## [DIE AUFGABE]
Schreiben Sie den Abschnitt über Kompensationspläne vollständig und Wort für Wort ab.
═══ SEITE
Nicht erforderlich ist, daß alle in einem Kompensationsplan einbezogenen Anlagen bereits errichtet sind und betrieben werden. Allerdings muß für die Anlagen zumindest ein Vorbescheid vorliegen oder eine Teilgenehmigung erteilt sein.

12.7.2 Die Anwendung des § 17 Abs. 3 Buchst. a setzt eine Vergleichsrechnung voraus zwischen

  1. den Immissionen, die bei Erfüllung der rechtlich durchsetzbaren Anforderung entstehen würden, und
  2. den Immissionen, die voraussichtlich bei Anerkennung der vorgesehenen Kompensationsmaßnahmen entstehen.
Dabei sind alle an der Kompensation beteiligten Anlagen in die Betrachtung einzubeziehen. Bezogen auf einen überschaubaren Zeitraum, der in der Regel zwei Jahre nicht überschreiten soll, müssen die zu erwartenden Emissionsfrachten nach dem Kompensationsplan niedriger sein als die durch nachträgliche Anordnungen nicht weiter zu vermindernden Emissionsfrachten.

Eine weitere wesentliche Voraussetzung für die Anerkennung eines Kompensationsplanes ist die Förderung des Gesetzeszwecks aus § 1. Zur Erfüllung dieser Voraussetzung genügt es nicht, daß sich der Schutz der in § 1 genannten Rechtsgüter trotz des Absehens von Maßnahmen bei einer Anlage nicht verschlechtert. Die Förderung des Gesetzeszwecks verlangt vielmehr, daß sich die Gesamtsituation - also unter Berücksichtigung aller in den Kompensationsplan einbezogenen Anlagen - im Hinblick auf die von der Kompensation erfaßten Stoffe und die Vorbeugung von schädlichen Umwelteinwirkungen verbessert.
══════
═══ GESAMMELTES MATERIAL
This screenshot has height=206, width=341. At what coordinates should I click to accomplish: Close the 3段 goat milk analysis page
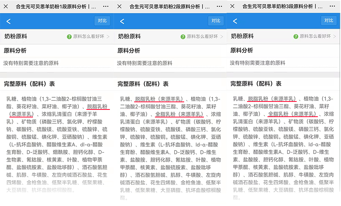tap(233, 6)
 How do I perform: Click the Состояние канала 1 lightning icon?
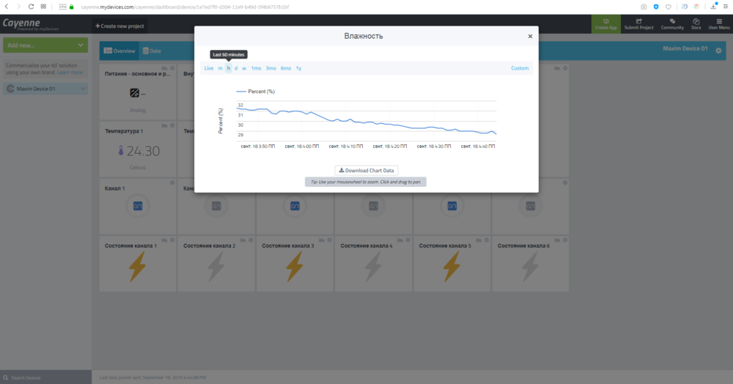point(137,267)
══════
## [ERGEBNIS DER ÜBUNG]
Nicht erforderlich ist, daß alle in einem Kompensationsplan einbezogenen Anlagen bereits errichtet sind und betrieben werden. Allerdings muß für die Anlagen zumindest ein Vorbescheid vorliegen oder eine Teilgenehmigung erteilt sein.

12.7.2 Die Anwendung des § 17 Abs. 3 Buchst. a setzt eine Vergleichsrechnung voraus zwischen

  1. den Immissionen, die bei Erfüllung der rechtlich durchsetzbaren Anforderung entstehen würden, und
  2. den Immissionen, die voraussichtlich bei Anerkennung der vorgesehenen Kompensationsmaßnahmen entstehen.
Dabei sind alle an der Kompensation beteiligten Anlagen in die Betrachtung einzubeziehen. Bezogen auf einen überschaubaren Zeitraum, der in der Regel zwei Jahre nicht überschreiten soll, müssen die zu erwartenden Emissionsfrachten nach dem Kompensationsplan niedriger sein als die durch nachträgliche Anordnungen nicht weiter zu vermindernden Emissionsfrachten.

Eine weitere wesentliche Voraussetzung für die Anerkennung eines Kompensationsplanes ist die Förderung des Gesetzeszwecks aus § 1. Zur Erfüllung dieser Voraussetzung genügt es nicht, daß sich der Schutz der in § 1 genannten Rechtsgüter trotz des Absehens von Maßnahmen bei einer Anlage nicht verschlechtert. Die Förderung des Gesetzeszwecks verlangt vielmehr, daß sich die Gesamtsituation - also unter Berücksichtigung aller in den Kompensationsplan einbezogenen Anlagen - im Hinblick auf die von der Kompensation erfaßten Stoffe und die Vorbeugung von schädlichen Umwelteinwirkungen verbessert.